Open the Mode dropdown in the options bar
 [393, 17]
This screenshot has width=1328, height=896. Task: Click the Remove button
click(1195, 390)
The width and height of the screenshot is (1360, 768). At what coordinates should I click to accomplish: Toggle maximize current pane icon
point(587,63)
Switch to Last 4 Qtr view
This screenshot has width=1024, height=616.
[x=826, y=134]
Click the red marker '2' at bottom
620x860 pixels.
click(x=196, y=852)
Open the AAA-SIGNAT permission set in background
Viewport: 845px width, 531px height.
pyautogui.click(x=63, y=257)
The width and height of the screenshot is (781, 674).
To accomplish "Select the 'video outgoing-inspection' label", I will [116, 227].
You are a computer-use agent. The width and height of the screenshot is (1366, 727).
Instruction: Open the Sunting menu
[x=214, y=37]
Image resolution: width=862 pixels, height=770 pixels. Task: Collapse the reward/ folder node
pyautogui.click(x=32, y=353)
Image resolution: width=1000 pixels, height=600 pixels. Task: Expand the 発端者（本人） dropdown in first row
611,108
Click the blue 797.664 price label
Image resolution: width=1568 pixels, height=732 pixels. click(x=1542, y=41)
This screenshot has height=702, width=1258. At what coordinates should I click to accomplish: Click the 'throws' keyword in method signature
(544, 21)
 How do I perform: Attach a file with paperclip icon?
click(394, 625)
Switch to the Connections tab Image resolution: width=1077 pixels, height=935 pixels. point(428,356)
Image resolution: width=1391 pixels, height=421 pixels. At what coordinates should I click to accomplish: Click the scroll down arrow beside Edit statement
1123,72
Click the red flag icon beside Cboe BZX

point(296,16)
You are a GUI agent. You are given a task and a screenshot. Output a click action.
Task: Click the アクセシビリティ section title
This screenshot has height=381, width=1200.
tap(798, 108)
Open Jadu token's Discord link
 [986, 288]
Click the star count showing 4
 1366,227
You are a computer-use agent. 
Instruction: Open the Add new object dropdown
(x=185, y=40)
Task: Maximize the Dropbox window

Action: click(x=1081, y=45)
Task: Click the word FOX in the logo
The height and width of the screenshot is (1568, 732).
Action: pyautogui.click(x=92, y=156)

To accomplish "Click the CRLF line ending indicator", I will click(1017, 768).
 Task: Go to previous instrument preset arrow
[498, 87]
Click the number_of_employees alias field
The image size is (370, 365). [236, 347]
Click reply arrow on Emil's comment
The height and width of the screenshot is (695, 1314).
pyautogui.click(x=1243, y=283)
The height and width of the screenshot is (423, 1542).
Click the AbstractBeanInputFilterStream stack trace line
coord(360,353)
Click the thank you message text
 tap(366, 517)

▶ **Work order**: Only lines that include "will" belong in the answer; copy all of them from the listing.

▶ **Answer to the problem**:
To accomplish "Select the 'video outgoing-inspection' label", I will [116, 227].
To accomplish "Click the CRLF line ending indicator", I will click(1017, 768).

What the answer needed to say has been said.